WHAT TO DO:
Render everything in the data below from the line containing "Where should I click to: Click the horizontal" down to the line containing "Action: (659, 86)", both included, as a Markdown table with the columns Row and Text, numbering each line and leaving out blank ones.

--- start DATASET CONTENT ---

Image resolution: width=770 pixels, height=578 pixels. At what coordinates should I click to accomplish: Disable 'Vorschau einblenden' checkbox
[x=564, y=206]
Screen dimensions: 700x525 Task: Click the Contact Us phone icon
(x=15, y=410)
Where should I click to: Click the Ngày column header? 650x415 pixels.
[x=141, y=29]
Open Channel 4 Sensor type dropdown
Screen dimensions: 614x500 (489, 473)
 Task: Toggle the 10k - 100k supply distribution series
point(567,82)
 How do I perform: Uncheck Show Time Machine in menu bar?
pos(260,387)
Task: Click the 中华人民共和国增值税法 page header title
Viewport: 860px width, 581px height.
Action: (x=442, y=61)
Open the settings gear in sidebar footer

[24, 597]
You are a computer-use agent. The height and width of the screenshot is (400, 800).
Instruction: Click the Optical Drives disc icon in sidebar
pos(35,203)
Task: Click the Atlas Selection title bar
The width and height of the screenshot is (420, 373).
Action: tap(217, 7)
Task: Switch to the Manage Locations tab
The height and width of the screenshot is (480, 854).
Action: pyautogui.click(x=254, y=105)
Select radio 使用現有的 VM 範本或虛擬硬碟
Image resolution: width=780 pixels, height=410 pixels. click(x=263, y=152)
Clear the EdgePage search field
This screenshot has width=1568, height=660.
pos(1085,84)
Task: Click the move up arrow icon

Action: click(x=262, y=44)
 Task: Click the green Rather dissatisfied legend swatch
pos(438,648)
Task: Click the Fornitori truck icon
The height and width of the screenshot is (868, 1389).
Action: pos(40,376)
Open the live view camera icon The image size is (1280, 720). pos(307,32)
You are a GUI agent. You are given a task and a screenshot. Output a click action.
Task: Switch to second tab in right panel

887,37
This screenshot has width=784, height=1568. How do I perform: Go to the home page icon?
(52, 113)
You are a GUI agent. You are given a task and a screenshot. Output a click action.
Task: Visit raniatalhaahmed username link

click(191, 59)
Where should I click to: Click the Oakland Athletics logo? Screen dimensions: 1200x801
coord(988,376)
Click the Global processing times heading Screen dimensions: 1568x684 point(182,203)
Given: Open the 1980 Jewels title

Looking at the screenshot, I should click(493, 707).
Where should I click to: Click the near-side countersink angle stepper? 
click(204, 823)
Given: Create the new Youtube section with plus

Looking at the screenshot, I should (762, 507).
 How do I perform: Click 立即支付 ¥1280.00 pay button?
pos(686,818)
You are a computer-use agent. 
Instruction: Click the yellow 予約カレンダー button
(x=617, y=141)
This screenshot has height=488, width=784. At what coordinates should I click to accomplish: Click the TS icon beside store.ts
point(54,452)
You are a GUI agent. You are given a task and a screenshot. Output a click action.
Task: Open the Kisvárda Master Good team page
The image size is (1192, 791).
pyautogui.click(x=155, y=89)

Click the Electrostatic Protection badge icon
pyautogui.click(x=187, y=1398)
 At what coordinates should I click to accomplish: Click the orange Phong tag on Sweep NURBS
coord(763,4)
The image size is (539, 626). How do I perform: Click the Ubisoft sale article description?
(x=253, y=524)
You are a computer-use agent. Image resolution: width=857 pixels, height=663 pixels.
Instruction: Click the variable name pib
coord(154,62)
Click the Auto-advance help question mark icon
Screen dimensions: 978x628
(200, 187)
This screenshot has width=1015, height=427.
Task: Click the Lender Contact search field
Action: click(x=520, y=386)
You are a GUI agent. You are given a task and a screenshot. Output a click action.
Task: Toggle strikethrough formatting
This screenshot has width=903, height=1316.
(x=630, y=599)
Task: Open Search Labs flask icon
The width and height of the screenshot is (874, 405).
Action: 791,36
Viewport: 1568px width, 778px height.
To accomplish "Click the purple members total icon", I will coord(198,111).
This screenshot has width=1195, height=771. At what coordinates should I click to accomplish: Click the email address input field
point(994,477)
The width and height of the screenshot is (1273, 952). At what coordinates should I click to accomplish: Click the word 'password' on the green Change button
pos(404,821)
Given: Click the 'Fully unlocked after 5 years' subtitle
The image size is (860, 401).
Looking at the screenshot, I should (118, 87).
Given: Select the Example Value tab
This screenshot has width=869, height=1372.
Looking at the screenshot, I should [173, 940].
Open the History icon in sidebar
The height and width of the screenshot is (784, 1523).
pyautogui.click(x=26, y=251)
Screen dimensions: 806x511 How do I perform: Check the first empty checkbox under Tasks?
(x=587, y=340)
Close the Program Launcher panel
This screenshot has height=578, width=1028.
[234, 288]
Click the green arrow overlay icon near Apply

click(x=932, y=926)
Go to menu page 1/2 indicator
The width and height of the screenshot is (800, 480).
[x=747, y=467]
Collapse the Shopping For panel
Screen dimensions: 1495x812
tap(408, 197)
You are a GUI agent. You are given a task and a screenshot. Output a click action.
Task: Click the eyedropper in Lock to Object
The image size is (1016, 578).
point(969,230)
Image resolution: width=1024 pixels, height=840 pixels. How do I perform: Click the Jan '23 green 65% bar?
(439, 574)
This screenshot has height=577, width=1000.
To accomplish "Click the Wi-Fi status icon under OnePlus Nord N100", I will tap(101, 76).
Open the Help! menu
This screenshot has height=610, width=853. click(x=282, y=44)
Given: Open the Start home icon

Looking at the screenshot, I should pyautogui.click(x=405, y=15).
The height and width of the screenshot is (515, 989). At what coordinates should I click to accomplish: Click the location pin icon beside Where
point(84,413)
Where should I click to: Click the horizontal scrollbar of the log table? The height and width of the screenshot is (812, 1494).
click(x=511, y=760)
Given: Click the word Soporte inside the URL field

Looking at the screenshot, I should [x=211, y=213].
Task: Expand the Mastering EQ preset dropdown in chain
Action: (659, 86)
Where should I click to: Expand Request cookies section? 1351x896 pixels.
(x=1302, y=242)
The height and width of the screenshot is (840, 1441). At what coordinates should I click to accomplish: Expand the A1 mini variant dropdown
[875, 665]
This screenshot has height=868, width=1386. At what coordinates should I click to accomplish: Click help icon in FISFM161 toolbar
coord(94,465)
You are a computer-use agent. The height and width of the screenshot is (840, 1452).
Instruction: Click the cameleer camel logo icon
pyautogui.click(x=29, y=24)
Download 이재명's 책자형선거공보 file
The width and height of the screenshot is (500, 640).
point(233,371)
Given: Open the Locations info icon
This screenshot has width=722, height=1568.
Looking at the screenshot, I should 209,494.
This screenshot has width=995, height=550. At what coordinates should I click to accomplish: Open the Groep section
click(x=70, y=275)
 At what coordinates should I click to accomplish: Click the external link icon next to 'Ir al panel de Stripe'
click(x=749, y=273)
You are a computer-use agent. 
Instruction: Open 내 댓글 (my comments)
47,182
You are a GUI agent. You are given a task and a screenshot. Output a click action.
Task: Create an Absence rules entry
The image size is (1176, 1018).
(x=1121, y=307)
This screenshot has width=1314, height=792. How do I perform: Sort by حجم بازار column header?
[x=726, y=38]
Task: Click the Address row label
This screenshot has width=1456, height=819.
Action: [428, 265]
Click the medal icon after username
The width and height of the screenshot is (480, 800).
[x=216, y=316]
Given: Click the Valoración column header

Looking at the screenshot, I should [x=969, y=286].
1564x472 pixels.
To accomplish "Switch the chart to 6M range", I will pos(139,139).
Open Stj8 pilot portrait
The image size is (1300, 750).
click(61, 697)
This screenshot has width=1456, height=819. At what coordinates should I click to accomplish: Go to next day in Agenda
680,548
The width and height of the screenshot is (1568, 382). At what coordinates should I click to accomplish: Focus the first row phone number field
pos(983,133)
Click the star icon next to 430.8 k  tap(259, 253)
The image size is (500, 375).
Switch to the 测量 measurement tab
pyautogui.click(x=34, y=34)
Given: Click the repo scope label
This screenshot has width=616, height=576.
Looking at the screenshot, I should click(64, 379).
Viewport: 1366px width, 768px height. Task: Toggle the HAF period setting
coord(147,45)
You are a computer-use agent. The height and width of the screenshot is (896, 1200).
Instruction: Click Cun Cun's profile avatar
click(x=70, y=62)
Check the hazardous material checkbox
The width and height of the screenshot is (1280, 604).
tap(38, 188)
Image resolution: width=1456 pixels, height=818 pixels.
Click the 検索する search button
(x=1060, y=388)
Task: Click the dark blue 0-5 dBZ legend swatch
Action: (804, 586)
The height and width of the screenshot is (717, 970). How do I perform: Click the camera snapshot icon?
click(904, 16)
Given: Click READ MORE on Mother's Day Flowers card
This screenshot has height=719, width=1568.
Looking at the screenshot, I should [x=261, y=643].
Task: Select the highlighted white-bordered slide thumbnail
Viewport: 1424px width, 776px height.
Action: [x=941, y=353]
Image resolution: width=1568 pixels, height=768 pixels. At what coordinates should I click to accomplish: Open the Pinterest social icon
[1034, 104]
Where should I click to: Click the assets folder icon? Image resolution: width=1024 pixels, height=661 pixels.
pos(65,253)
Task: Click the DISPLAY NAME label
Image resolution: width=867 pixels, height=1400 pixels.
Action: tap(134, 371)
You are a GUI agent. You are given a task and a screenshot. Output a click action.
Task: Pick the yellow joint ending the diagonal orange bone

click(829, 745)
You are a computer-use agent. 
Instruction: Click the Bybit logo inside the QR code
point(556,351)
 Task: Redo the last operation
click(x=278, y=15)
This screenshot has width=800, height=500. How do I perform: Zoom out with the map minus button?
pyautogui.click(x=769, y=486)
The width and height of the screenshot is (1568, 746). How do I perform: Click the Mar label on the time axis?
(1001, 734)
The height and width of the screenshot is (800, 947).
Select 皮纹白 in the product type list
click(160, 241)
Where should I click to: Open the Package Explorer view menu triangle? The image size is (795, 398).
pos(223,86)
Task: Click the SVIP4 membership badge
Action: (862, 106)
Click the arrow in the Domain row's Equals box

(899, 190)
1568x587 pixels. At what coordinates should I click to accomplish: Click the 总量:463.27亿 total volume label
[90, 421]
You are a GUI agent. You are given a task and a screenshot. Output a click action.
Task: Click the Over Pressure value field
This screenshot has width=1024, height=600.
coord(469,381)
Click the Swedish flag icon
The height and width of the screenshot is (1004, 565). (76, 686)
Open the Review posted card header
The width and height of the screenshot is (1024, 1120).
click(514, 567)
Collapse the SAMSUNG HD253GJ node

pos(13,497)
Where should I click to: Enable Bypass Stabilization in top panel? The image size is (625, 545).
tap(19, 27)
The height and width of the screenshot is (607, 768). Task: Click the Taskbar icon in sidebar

--- end DATASET CONTENT ---

WRITTEN SOLUTION:
| Row | Text |
|---|---|
| 1 | Where should I click to: Click the horizontal scrollbar of the log table? The height and width of the screenshot is (812, 1494). |
| 2 | click(x=511, y=760) |
| 3 | Given: Click the word Soporte inside the URL field |
| 4 | Looking at the screenshot, I should [x=211, y=213]. |
| 5 | Task: Expand the Mastering EQ preset dropdown in chain |
| 6 | Action: (659, 86) |